As questões a decidir na presente apelação, em função das quais se fixa o objecto do recurso, considerando que o «thema decidendum» do mesmo é estabelecido pelas conclusões das respectivas alegações, sem prejuízo daquelas cujo conhecimento oficioso se imponha, com base no preceituado pelas disposições conjugadas dos artigos 660º, nº 2, 661º, 664º, 684º, nº 3 e 690º, todos do Código de Processo Civil (CPC), são as seguintes:
I – A questão da alteração da decisão sobre a matéria de facto.
II – A questão da extinção da servidão, por desnecessidade.

I. DA ALTERAÇÃO DA MATÉRIA DE FACTO

Os autores sustentam que a resposta ao ponto nº 13 da base instrutória deve ser de “não provado”, com base no teor de um documento proveniente da Câmara Municipal de Coimbra, que juntaram aos autos, após a prolação da sentença recorrida, mas que retrata uma situação que se modificou no lapso de tempo que mediou entre o encerramento da audiência de discussão e julgamento e a data da publicação da sentença.
A regra geral quanto à oportunidade da junção de documentos posteriores ao encerramento da discussão em 1ª instância deve ser encontrada, através da interpretação conjugada dos artigos 523º e 524º, ambos do CPC, sendo ainda de destacar que este último normativo preceitua que “depois do encerramento da discussão só são admitidos, no caso de recurso, os documentos cuja apresentação não tenha sido possível até aquele momento”.

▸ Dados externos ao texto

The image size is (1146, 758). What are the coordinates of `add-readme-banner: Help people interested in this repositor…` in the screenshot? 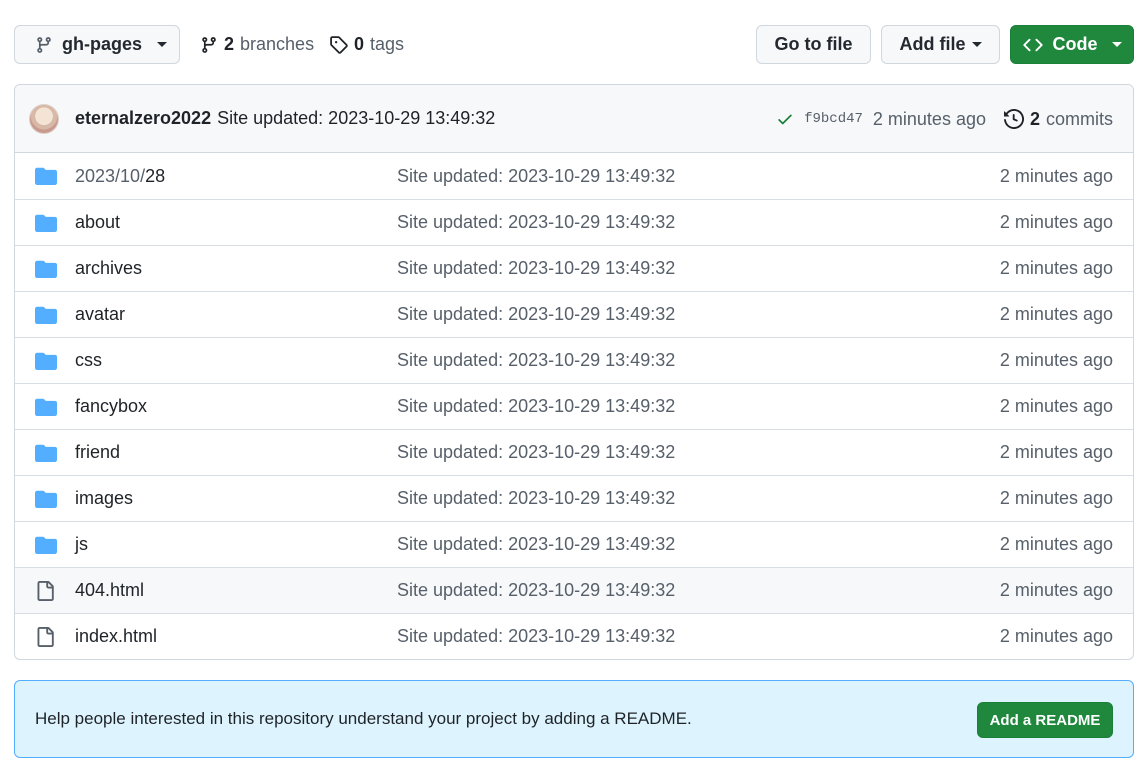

Sendo princípio fundamental o de que os documentos destinados a fazer prova dos fundamentos da acção ou da defesa devem ser apresentados com os articulados em que se aleguem os factos correspondentes, ou, na impossibilidade, até ao encerramento da discussão em 1ª instância, como decorre do disposto no artigo 523º, nºs 1 e 2, a lei admite, igualmente, por força do estipulado pelo artigo 524º, nº 1, citados, que, depois deste último momento [encerramento da discussão em 1ª instância], os documentos supervenientes possam ser juntos com as alegações de recurso, mas, ainda assim, apenas, nos casos excepcionais em que a sua apresentação não tenha sido possível, até ao encerramento da discussão em 1ª instância.

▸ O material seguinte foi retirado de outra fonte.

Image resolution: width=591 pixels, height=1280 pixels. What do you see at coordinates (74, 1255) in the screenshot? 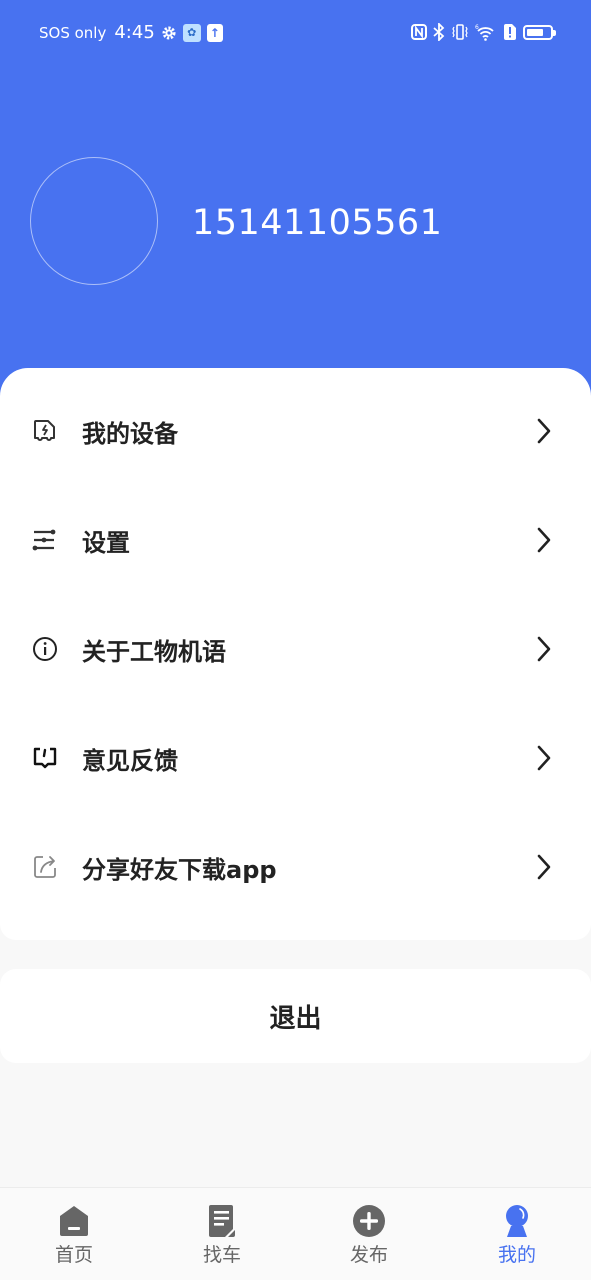
I see `tab-label: 首页` at bounding box center [74, 1255].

Assim sendo, reportando-se a informação, constante de folhas 191 a 196, emitida pela Câmara Municipal de Coimbra, a 14 de Maio de 2007, que os autores juntaram aos autos, dois dias depois, à alteração verificada das regras de trânsito rodoviário, que se consumaram, no passado dia 17 de Janeiro de 2007, com eventual influência na resposta ao aludido ponto da base instrutória, tendo os autores justificado, razoavelmente, a sua junção, em data posterior, importa declarar a relevância da sua admissão, com vista a obter melhores elementos de prova que coadjuvem na obtenção da resposta em causa.
Com efeito, resulta do teor da citada informação que, em consequência de deliberação da Câmara Municipal de Coimbra, datada de 17 de Julho de 2006, sob proposta da Junta de Freguesia de S. João do Campo, a Rua do Carvalheiro, situada do lado Nascente do prédio dos réus e que o serve, em virtude de o trânsito se efectuar com dificuldade, face à exiguidade da via, passou a ter implantada uma placa de sentido único, Nascente/Poente, desde 17 de Janeiro de 2007.
Como assim, constando da resposta ao ponto nº 13 da base instrutória, que “a via referida na al. D) situa-se a cerca de 20/30 m de uma curva que não permite ver a aproximação de uma viatura”, passará o mesmo a ficar redigido, em consequência do exposto, de forma a que “a via referida na al. D) situa-se a cerca de 20/30 m de uma curva”.
Porém, os autores pretendem ainda a alteração da resposta ao ponto nº14 da base instrutória, defendendo que o mesmo deve ser considerado como “não provado”.
Efectivamente, perguntando-se, no aludido ponto nº 14º, se “[a via calcetada referida em D)] não dá acesso à garagem onde os RR. guardam o carro?”, nenhuma das testemunhas cujo depoimento foi objecto de gravação, ou seja, Eduardo Cardoso, Ângelo Oliveira, Maria do Céu Gandarez, Maria da Conceição Gandarez, Alfredo Sá, Telmo Pratas, António Pistola e Deolinda Ferreira se pronunciou, minimamente que fosse, neste particular, sendo certo, outrossim, que o auto de inspecção judicial é, totalmente, omisso a este respeito.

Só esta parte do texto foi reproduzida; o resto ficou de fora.